*** Source excerpt

Ambikagiri Rai Chaudhuri of the Assam Siksha Prachar Samiti appealed to the tribals to think twice before enumerating themselves. He stressed on their being a part of a greater Assamese society calling them its backbone and asked them to desist from supporting the community based enumeration to preserve that identity. He referred to be colonial situation and suggested that such divisive tendencies would prolong colonial domination. More or less similar sentiments were echoed through the articles and editorials of the newspapers.

The Saadulla government came under increasing attacks from the Congress. The Congress accused the then provincial government, of using the census as an instrument to encourage fissiparous tendencies. The Tribal League was also criticised for being a pawn in the hands of the colonial government. The Saadulla government and the Muslim League were accused of attempting to alter the demographic structure of society, in a bid to join Pakistan. The overarching concern was the decrease in the population of the Hindus. The concern towards the tribals arose from the fear of growing immigration from east Bengal and census data showing “alarming” increases in the population of Muslims. The only way visible to the middle class leadership to maintain a demographic balance was to conflate the figures of Hindus by adding to it the numbers for the plains tribe’s populations.

******

Task requirements:
[A] From the passage about the Assam census, copy word for word the part that opens with the words containing "Ambikagiri Rai Chaudhuri" and closes with "of the newspapers.".
[B] In the passage about the Assam census, what did Ambikagiri Rai Chaudhuri call the tribals in relation to the greater Assamese society?
[C] Pick up the passage about the Assam census where it stops and keep writing it.
The data that follows has nothing to do with the passage about the Assam census.

*** Data extract

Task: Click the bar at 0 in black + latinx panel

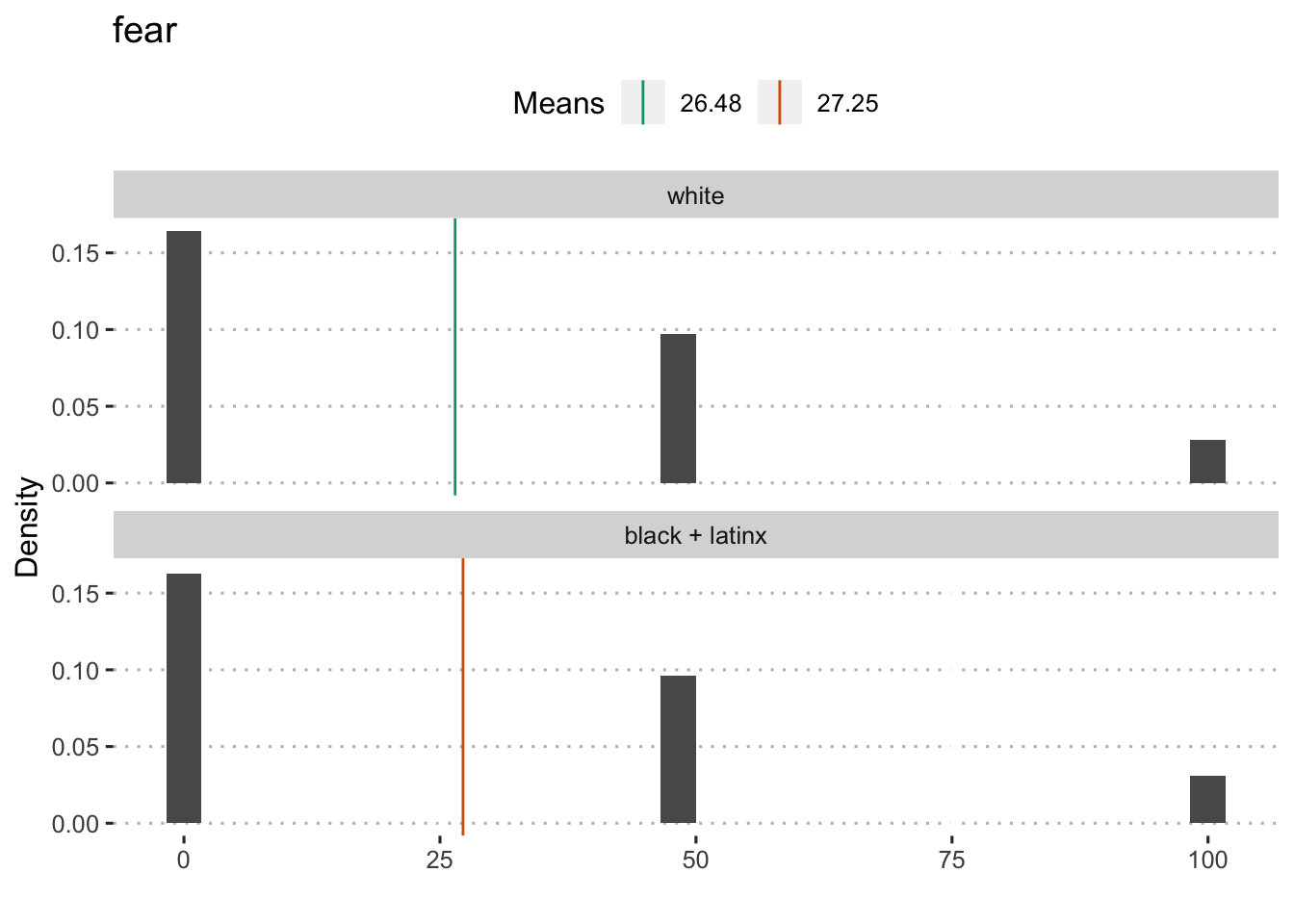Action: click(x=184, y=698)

******
*** Data extract

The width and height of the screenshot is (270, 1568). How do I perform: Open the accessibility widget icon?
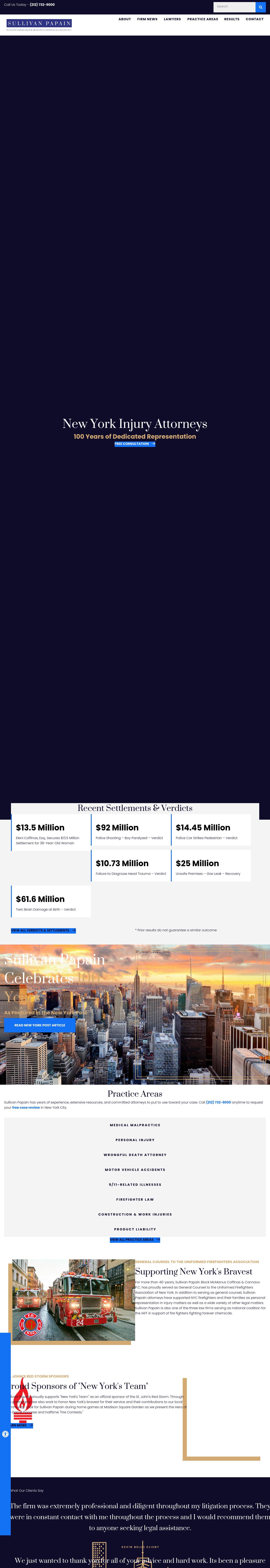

******

Written responses:
[A]
Ambikagiri Rai Chaudhuri of the Assam Siksha Prachar Samiti appealed to the tribals to think twice before enumerating themselves. He stressed on their being a part of a greater Assamese society calling them its backbone and asked them to desist from supporting the community based enumeration to preserve that identity. He referred to be colonial situation and suggested that such divisive tendencies would prolong colonial domination. More or less similar sentiments were echoed through the articles and editorials of the newspapers.

[B] He called them its backbone.

[C]
The 1941 Census was perceived as an attempt of the government to fragment the unified Hindu community by stressing on community identity than on religion. This propaganda urged the Lalungs, Rabhas, Kacharis, Mikirs and other “communities” to demand classification as “Hindus” as opposed to “tribals”. Editorials in newspapers also addressed the same issue. It was conceded that there was nothing novel or wrong in calculating the tribal population but doing so solely on the basis of community, not qualified by religion, gave a distorted impression of reality, like showing a huge increase in the tribal population.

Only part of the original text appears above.